The Feb. 14 defeat of a United Auto Workers effort to unionize a Volkswagen plant in Chattanooga, Tenn., is rightly being portrayed as a sort of St. Valentine’s Day Massacre for the labor movement. But there was, amid this debacle, at least one seemingly hopeful sign for unions: Grover Norquist takes them seriously. That’s more than you can say about labor’s liberal allies.
A UAW defeat south of the Mason-Dixon line wouldn’t ordinarily qualify as news, given the South’s longstanding reluctance (Norma Rae notwithstanding) to unionize its manufacturing sector. In this instance, though, something unusual happened: Management stayed neutral. Indeed, VW favored unionizing the plant so that it could create cooperative European-style “works councils” there. (VW says it will press ahead with the works councils, but U.S. labor law makes that difficult when there is no union.)

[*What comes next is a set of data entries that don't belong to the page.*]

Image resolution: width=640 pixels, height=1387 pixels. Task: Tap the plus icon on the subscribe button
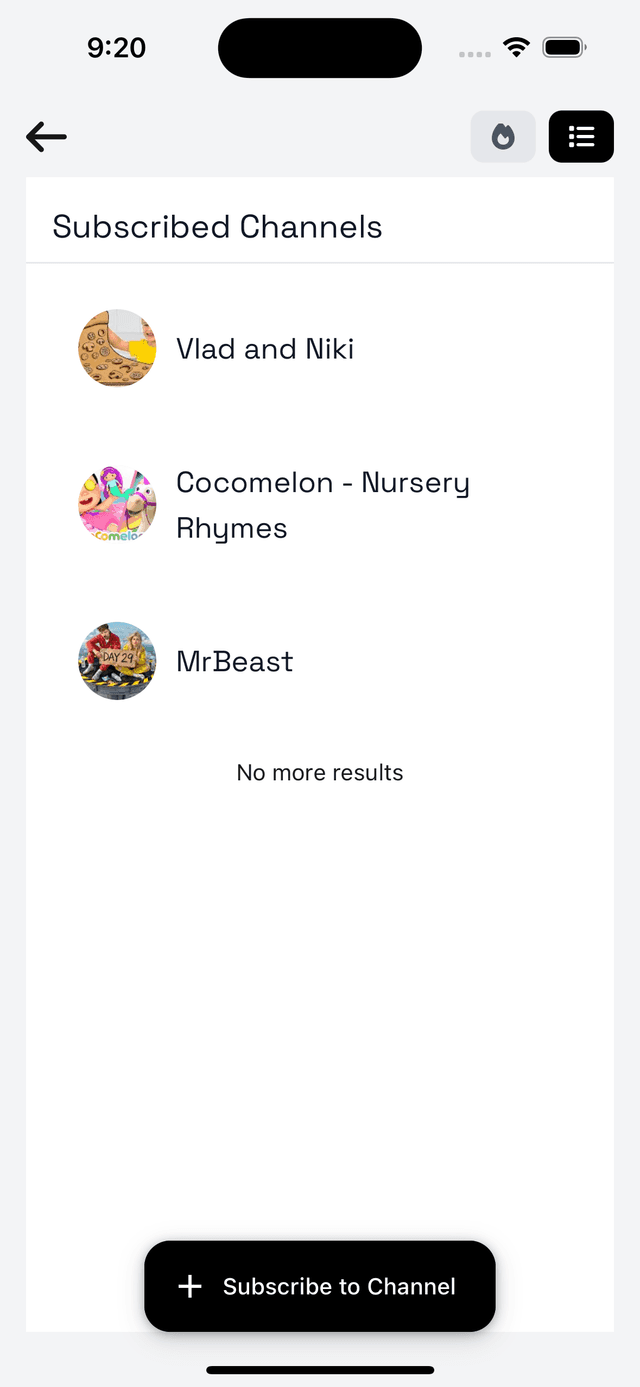(189, 1287)
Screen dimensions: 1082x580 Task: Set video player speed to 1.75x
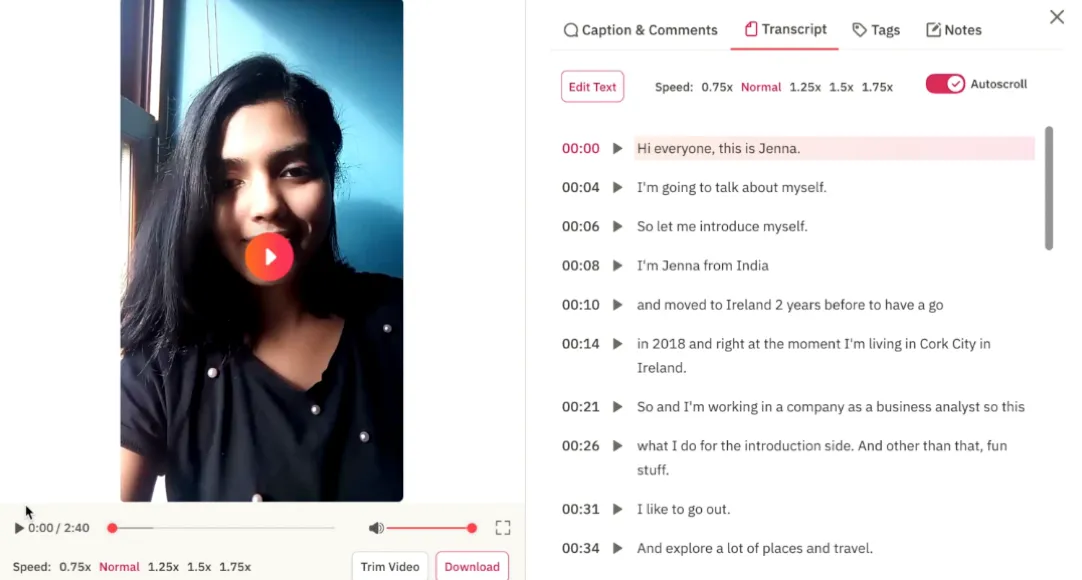coord(235,567)
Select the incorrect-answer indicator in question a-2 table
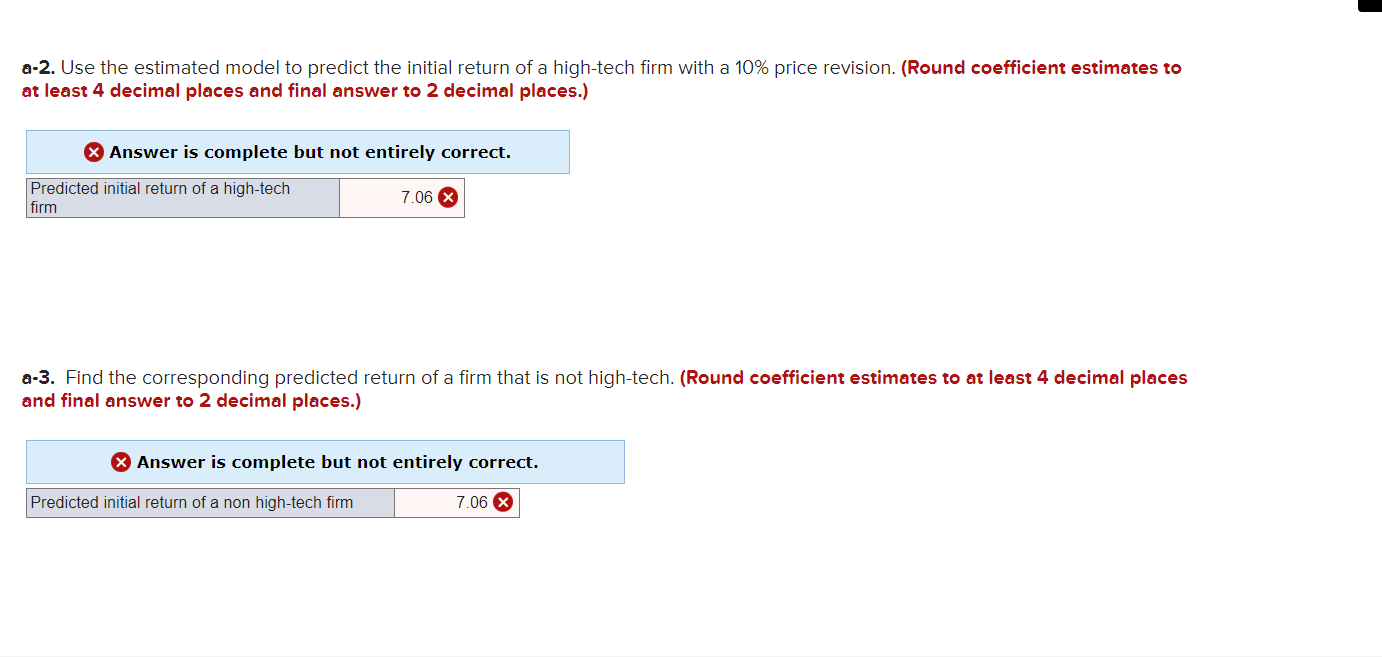Image resolution: width=1382 pixels, height=657 pixels. [x=447, y=197]
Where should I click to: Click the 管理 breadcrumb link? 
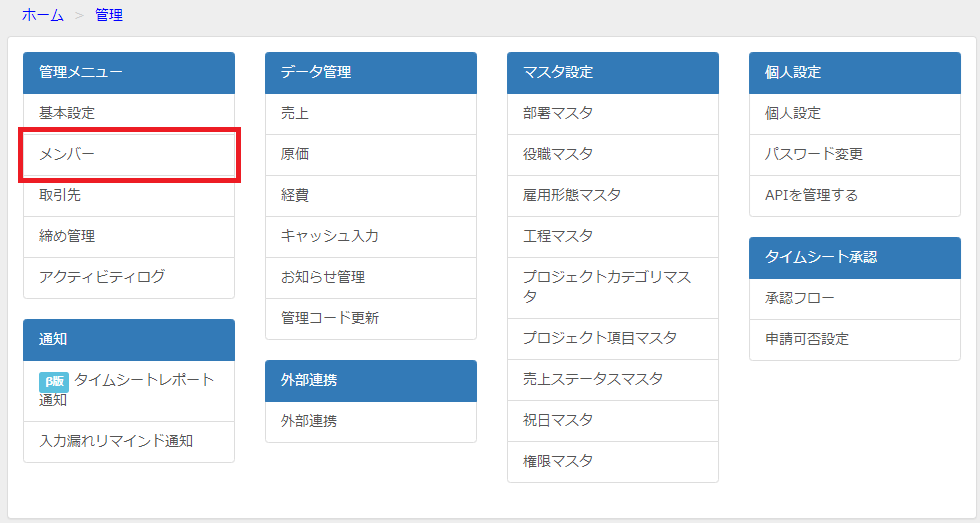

VW’s neutrality rendered irrelevant most of the usual obstacles that plague organizing efforts today. These make it laughably easy for businesses to quash union drives. Management, for instance, can bar unions from presenting their case to the workers on company property. In Chattanooga, Volkswagen waived that privilege.

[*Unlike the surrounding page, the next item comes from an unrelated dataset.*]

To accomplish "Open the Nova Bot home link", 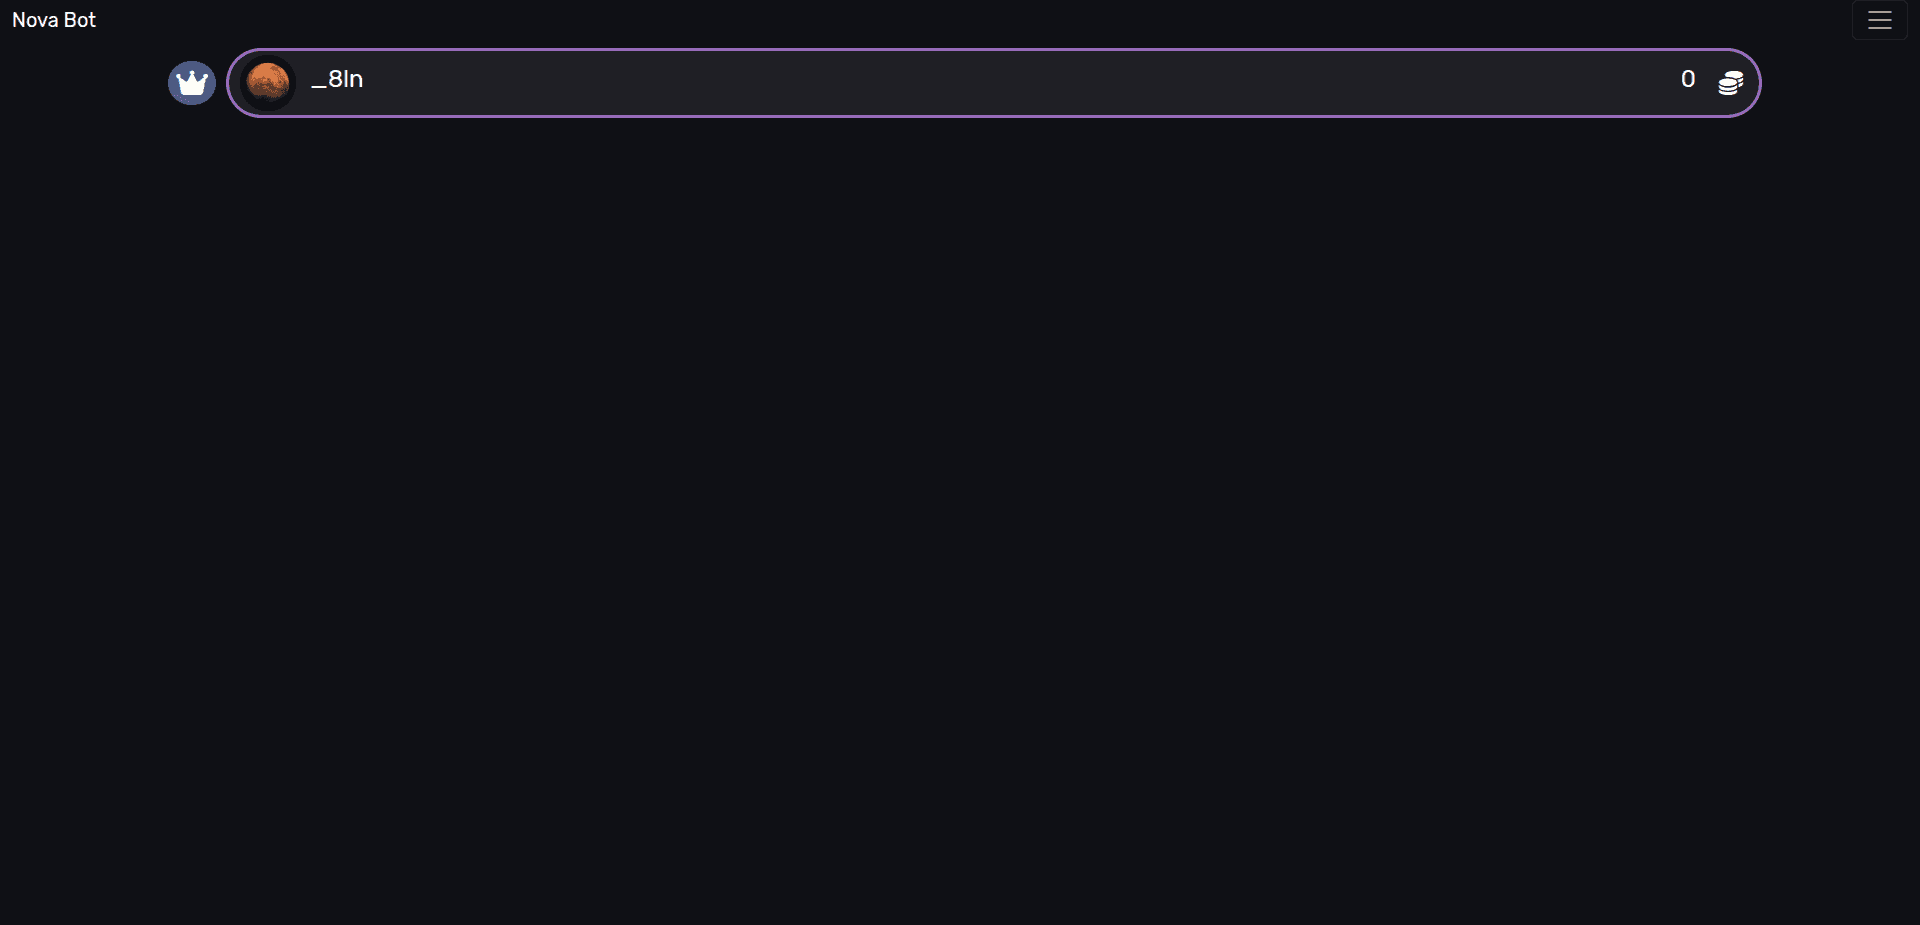I will pyautogui.click(x=54, y=20).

The legal obstacles to labor organizing derive principally from the 1947 Taft-Hartley Act, which the “card check” bill, much-discussed at the start of Obama’s presidency, would have partly repealed. But that bill came nine votes short of the 60 needed to break a Senate filibuster in 2007, and Obama lost whatever chance he had to enact it when the Democrats lost the House in 2010. The UAW didn’t need card check to win in Chattanooga because VW wasn’t trying to influence the vote.
So why did it lose anyway?
In large part because Republican politicians were determined to keep the UAW out. Sen. Bob Corker, after pledging to remain neutral, claimed two days before the vote that if the plant were unionized, he was “very certain” it would lose its chance to make VW’s new midsize SUV—contradicting an earlier statement by VW’s CEO and prompting a denial from the chief of VW’s Chattanooga operations. In addition, two high-ranking GOP state legislators said a pro-union vote would threaten future state subsidies to the plant.

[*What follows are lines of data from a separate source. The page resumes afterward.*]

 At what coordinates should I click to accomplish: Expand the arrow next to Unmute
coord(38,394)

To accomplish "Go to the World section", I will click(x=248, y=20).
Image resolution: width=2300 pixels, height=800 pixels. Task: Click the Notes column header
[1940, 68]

But the most surprising part in this drama was played by Grover Norquist, in a role that conservatives, in more typical past unionization fights, would have identified as “outside agitator.” Norquist’s nonprofit Americans For Tax Reform, inventors of the famous I-won’t-raise-taxes pledge, turned out to be funding a union-busting arm called the Center for Worker Freedom that waged a public campaign against the UAW in Chattanooga.
The CWF replaced an earlier ATR organization dating to 1998 called the Alliance for Worker Freedom. The AWF conducted research and lobbied against pro-labor legislation (of which there’s been precious little in recent years). The rebranded Center for Worker Freedom, on the other hand, took the fight directly to the factory floor. In November Mike Elk of In These Times reported that CWF executive director Matt Patterson, a former staffer at the conservative Competitive Enterprise Institute, brought the project to ATR after floating to several conservative groups a proposal that promised “significant impact can made be over the next year in Tennessee, Alabama, and throughout the South to keep the UAW from organizing the foreign-owned auto facilities.”
When reached by e-mail, ATR spokesman John Kartch said the switch from AWF to CWF wasn’t linked to any shift in tactics. Kartch was vague about when CWF was formed (“at some point”), but the In These Times report suggested Patterson and ATR teamed up in late summer or early fall. “The UAW push in Chattanooga was an excellent time to get out information to the community and to the whole country about unions and their impact,” Kartch told msnbc. “We plan for the Center to be very active over the next several years.”
In Chattanooga, the CWF didn’t hesitate to take off the gloves and portray the UAW bid in culture-war terms. One billboard crossed out the “Auto” in “United Auto Workers” and replaced it with “Obama.” A radio ad stated, “Chattanooga is not Germany or Detroit. At least not yet.” And in a sort of verbal waving of the Confederate flag, Patterson coauthored an op-ed that likened the fight to a Civil War battle. “One hundred and fifty years ago, the people of Tennessee routed such a force in the Battle of Chickamauga,” Patterson wrote. “Let their descendants go now and do likewise.”